Knight’s stories have been featured in several Chicken Soup series, including “Chicken Soup for the Single’s Soul.”
“One of my favorite stories Chicken Soup has published was about being single and dating at my age,” Knight said. “I’ve been a widow for 20 years and it’s tough out there.”
In the story, Knight writes about joining an online dating program and after signing up, the program told her there were 5,000 single men in her age group available in her city.
“I was really excited because that was such a large number and then a message appeared on my screen telling me that I was incompatible with all of them,” she said, laughing. “I thought to myself, ‘oh boy, I’ve just been rejected by 5,000 men.'”
Knight has had more than 50 books published and has three more coming out this year. One of her latest books is inspired by her story about being single in the Chicken Soup series. She will write about her dating experiences at an older age and plans on titling it, “If I fall in love at my age, will I break my hip?”
Knight mainly writes mystery and romance novels.
“I think I try to write what life should be not always what it is,” she said. “I like to get lost in my stories and I like them to give people hope.”
Knight considers herself a “hopeless romantic.” She collects ink wells, love letters and valentines from the 1800s.
“People use to write such beautiful lovely things,” Knight said. “We’ve lost that a bit over the years with social media and email.”
Knight uses what she collects as inspiration for her stories.

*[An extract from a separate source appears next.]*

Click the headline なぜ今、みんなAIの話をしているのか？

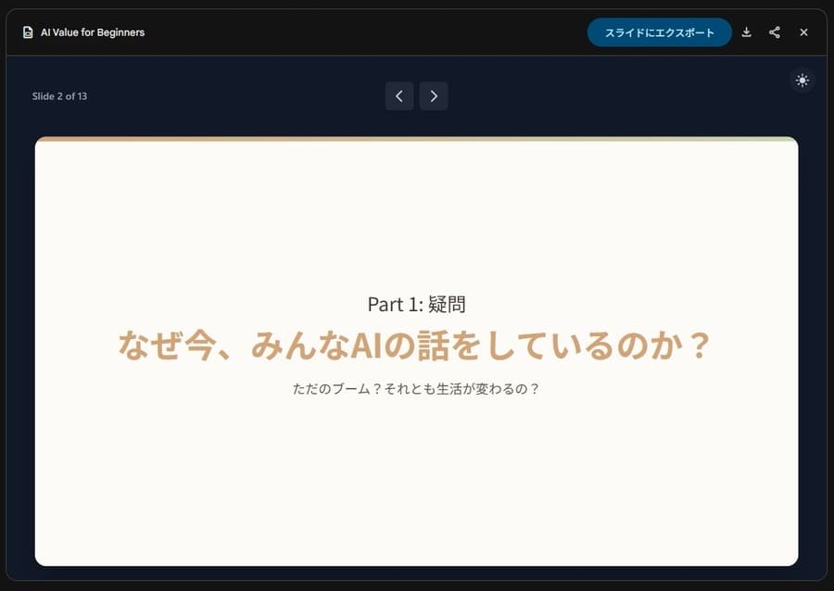pyautogui.click(x=416, y=343)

She writes between six to eight hours every day.
“If I don’t write I feel sort of lost,” she said. “I’m always thinking of things to write in my head. One day I was at the grocery store and an idea for a plot came into my head. I didn’t have a pad with me, so I wrote down the plot on a Cheerio box, which I then had to buy.”
Knight said writing always came easy to her, but not everyone believed in her dream to be an author.
“When I was nine years old a school teacher asked kids what be when grow up and I said I want to be a writer, but she told me that was impossible because I was a D student,” she said. “But I really felt I would write books someday.”
Knight sold her first story to a magazine when she was 13.
“I was so thrilled to be an officially published, paid writer,” she said. “It was exciting on another level too because this proved I could do it.”
Knight wrote stories for magazines for several years before she got married and moved to Oklahoma to live on a goat farm. She had four kids, but still hadn’t lost her love of writing.
“I decided to write a book about my life and I remember I put it in a Pampers diapers box because that’s all I had and I mailed to a publisher,” she said. “Three weeks later I got a contract for it and that book became a bestseller and put my kids through a university.”
Knight encourages anyone that has an interest in writing to give it a try, no matter their educational background.
“I didn’t go to a university and I didn’t take a writing class,” she said. “Anyone can write if you have a story to tell.”
Knight recommends writing as if you’re talking to a friend and to not be self-conscious about your work.
“Some of the best books in the world have never been published because it’s sitting in someones desk,” she said. “Over the years I have had hundreds of rejections and that is normal. You can’t let that discourage you if you want to write.”
Knight settled in Federal Way six years ago after her son moved to Seattle. She has lived in many different places including Australia, Hawaii and Alaska.
“I wander a lot, my heart and feet are seldom in one place for too long,” she said. “I’m a tumbleweed.”